The Food and Drug Administration (FDA or Agency) is announcing the availability of the draft guidance entitled ``Hydrogen Peroxide- Based Contact Lens Care Products: Consumer Labeling Recommendations Premarket Notification (510(k)) Submissions.'' FDA is issuing this draft guidance to provide labeling recommendations for hydrogen peroxide-based contact lens care products (HPCPs) submitted in premarket notification (510(k)) submissions. The labeling recommendations in this draft guidance are intended to promote the safe and effective use of HPCPs and ensure that consumers receive and understand information regarding the benefits and risks associated with the use of the device. This draft guidance is not final nor is it for implementation at this time.

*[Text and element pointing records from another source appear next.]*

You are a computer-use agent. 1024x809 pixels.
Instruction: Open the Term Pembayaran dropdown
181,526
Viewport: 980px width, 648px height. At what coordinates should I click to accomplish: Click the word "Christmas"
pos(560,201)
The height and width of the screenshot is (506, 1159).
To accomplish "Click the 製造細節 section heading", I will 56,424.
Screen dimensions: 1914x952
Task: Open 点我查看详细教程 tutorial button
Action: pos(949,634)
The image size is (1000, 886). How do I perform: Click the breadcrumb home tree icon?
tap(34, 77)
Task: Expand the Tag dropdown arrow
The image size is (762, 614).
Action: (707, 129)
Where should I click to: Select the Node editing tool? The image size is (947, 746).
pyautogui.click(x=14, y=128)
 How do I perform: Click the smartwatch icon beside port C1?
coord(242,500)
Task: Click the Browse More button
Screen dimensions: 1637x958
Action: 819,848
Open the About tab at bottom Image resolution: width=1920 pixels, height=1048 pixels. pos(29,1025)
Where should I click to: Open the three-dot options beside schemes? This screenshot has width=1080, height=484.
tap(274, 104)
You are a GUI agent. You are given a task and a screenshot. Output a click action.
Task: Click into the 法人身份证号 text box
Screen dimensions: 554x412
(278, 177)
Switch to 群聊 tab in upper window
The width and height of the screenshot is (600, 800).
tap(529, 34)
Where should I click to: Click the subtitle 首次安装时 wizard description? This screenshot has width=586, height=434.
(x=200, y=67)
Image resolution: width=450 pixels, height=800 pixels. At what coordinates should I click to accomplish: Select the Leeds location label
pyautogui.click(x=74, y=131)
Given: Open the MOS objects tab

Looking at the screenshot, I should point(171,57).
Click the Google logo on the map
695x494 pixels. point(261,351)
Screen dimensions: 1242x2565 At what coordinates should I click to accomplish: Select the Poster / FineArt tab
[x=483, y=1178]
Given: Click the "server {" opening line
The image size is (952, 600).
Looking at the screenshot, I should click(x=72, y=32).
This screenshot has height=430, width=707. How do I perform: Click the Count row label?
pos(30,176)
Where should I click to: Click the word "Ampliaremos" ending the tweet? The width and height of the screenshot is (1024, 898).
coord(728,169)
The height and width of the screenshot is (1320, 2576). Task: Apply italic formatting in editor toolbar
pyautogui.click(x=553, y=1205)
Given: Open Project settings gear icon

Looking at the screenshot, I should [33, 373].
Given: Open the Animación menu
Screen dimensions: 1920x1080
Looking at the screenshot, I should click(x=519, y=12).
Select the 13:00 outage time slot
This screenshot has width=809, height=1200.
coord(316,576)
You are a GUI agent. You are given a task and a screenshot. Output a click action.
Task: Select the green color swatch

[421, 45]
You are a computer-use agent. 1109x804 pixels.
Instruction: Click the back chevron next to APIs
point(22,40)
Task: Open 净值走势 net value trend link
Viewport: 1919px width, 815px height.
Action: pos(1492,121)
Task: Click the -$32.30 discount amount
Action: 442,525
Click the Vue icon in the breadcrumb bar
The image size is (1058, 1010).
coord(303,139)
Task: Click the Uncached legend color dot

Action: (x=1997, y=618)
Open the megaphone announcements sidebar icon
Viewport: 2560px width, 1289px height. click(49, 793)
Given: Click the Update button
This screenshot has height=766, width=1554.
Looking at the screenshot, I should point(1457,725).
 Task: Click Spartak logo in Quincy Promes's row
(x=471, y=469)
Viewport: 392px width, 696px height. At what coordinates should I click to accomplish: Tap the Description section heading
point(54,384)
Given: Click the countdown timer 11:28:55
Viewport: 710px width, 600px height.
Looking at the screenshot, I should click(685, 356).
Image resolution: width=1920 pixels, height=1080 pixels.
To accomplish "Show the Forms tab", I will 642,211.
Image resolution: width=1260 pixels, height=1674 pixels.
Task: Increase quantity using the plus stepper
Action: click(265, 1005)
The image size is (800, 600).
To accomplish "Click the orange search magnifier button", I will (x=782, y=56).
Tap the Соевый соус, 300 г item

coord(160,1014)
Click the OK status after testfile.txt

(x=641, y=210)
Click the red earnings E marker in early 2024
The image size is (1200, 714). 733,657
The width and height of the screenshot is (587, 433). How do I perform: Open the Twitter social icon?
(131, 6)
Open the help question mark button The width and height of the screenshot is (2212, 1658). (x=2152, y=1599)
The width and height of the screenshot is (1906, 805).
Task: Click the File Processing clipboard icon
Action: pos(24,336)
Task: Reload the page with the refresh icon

The Food and Drug Administration (FDA, we, or the Agency) is establishing a regulatory category for over-the-counter (OTC) hearing aids and making related amendments to update the regulatory framework for hearing aids. Specifically, we define OTC hearing aids and establish applicable requirements; amend existing rules for consistency with the new OTC category; repeal the conditions for sale applicable to hearing aids; amend the existing labeling requirements for hearing aids; and update regulations relating to decisions on applications for exemption from Federal preemption that will become obsolete as a result of changes to the hearing aid requirements. In creating a regulatory category for OTC hearing aids and amending existing rules, we intend to provide reasonable assurance of safety and effectiveness for these devices as well as foster access to, and innovation in, hearing aid technology, thereby protecting and promoting the public health.